Australian Architecture: A History
by Davina Jackson

Allen & Unwin, 2022, 359 pages, $39.99

Dr Philip Drew is a Sydney architectural historian and critic

4 thoughts on “The Search for Australian Architecture

  • Peter Marriott says:

    Thanks Philip, interesting article.
    Leaving aside the references to Aborigines and Republics etc and even that very strange, but seemingly much revered building, the Sydney Opera house, that doesn’t seem to even fulfill the first requirement of a building…. good function, i.e I read the acoustics are not as should be expected from such a huge investment. The development of a truly national style of architecture, in all areas of the world has surely taken many centuries and builds and grows slowly with trial and error from private land owners based on, among other things, the climatic conditions. There would also come into the equation the spiritual, in other words, religion. Universities can’t just somehow or other think up a national style, it has to come from private enterprise of some description and it would surely take centuries. We’ve got a certain style that started via our settlers and pioneers with my ancestors being one ; my Grandfather built his own house in the bush in North Qld late 19th early 20th century with keeping cool being one of the major concerns and my father built the farm house I grew up in in the cane fields in the 40’s and 50’s. These things would occur, but slowly, if private enterprise was allowed to do it, but in much of the country now we are in thrall to so many building regulations, that, as I see it, the development of a truly national style is very near impossible .

  • Daffy says:

    I’m reluctant to reduce the work of architects to ‘style’. Such talk reduces architecture to fashion…as it always ends up being. An Australian architecture is the approach to building design driven by local conditions: the climate, industrial capability, local skills, landscape, cultural, practical and aesthetic objectives and ambitions. The sum of these over time provides the content of an Australian architecture. Looking over shoulder to the work in other nations is interesting and can be informative; but only if they stimulate close attention to site, program, budget and climatic conditions.

  • pgang says:

    I’m with Daffy. The author seems to lament a lack of formal architecture in Australia, historically the preserve of governments and religions that held nearly all wealth very closely, building monuments to their own greatness. It blames this on an apparent lack of Australians’ spiritual attachment to their country (very much an elitist opinion).
    Not surprisingly then, it fails to identify uniqueness in Australia’s built environs within the prosaic. Our towns, which are quintessentially Australian, and our sprawling suburbs. Broken Hill, as one example, deserves world heritage listing.
    While the modern suburbs are perhaps less unique, the humble Australian ‘project home’ has been made into our own national symbol, as those much sought-after bungalows spread across the landscape with their Colourbond roofs. The television show Neighbours was attractive to a UK audience precisely because this suburban lifestyle was so alien to them.
    These kinds of architectural constructs actually do encompass the Australian ideal, and do reflect the way we live.

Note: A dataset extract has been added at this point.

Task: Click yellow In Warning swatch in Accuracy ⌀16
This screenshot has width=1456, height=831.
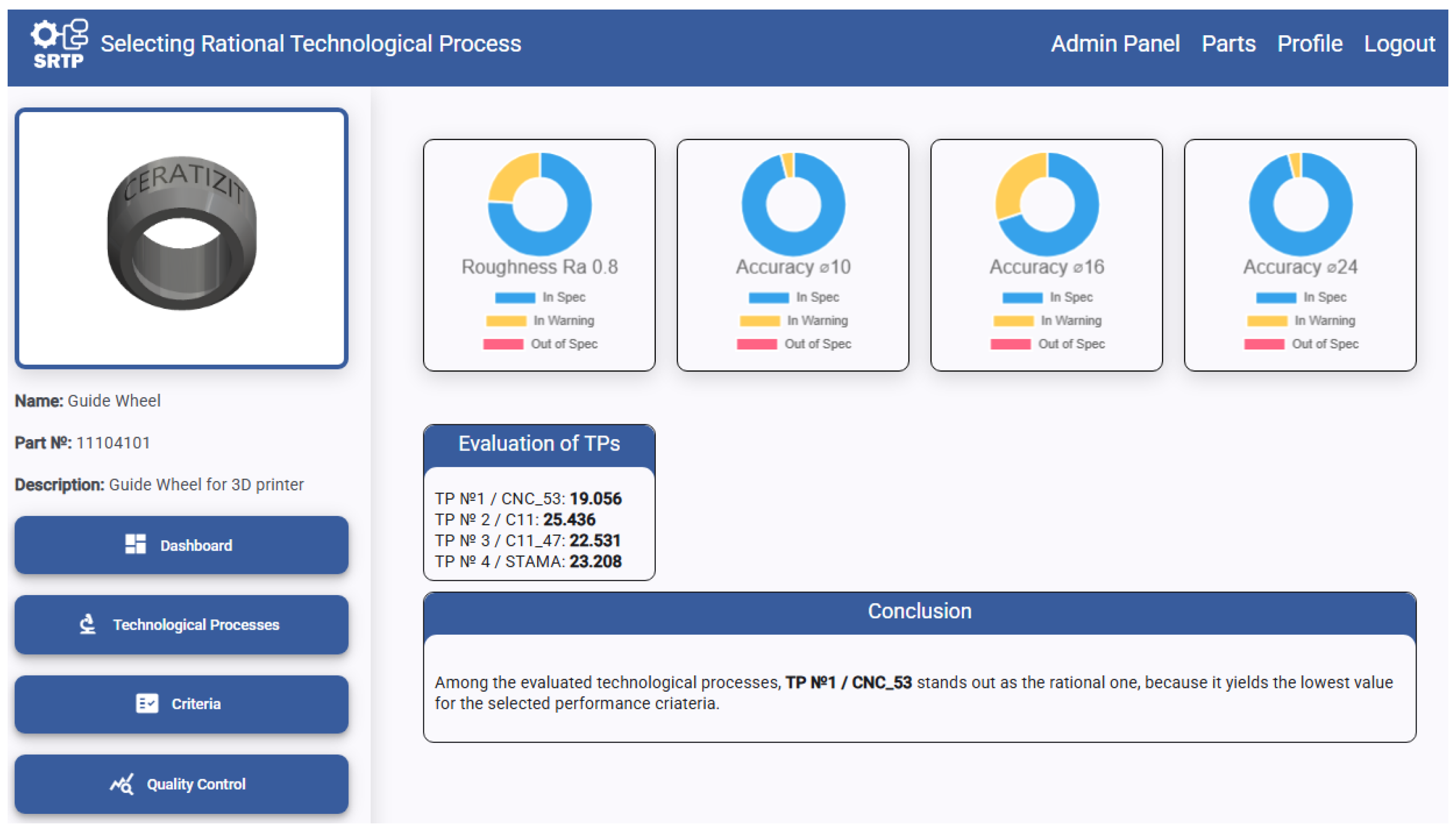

Monumental buildings are simply not our thing.

  • Feiko Bouman says:

    Interesting article and good to see it posted online, as of course any critique of architecture requires visual supplementary material.
    Also it’s rare to have sophisticated commentary in any media about what should be an important dissection of in-your-face daily confrontation of all our senses.
    Philip is a perceptive, clear cut critic guided by a generally fearless moral compass in an arena characterised by infa ntalising in-house bitchiness.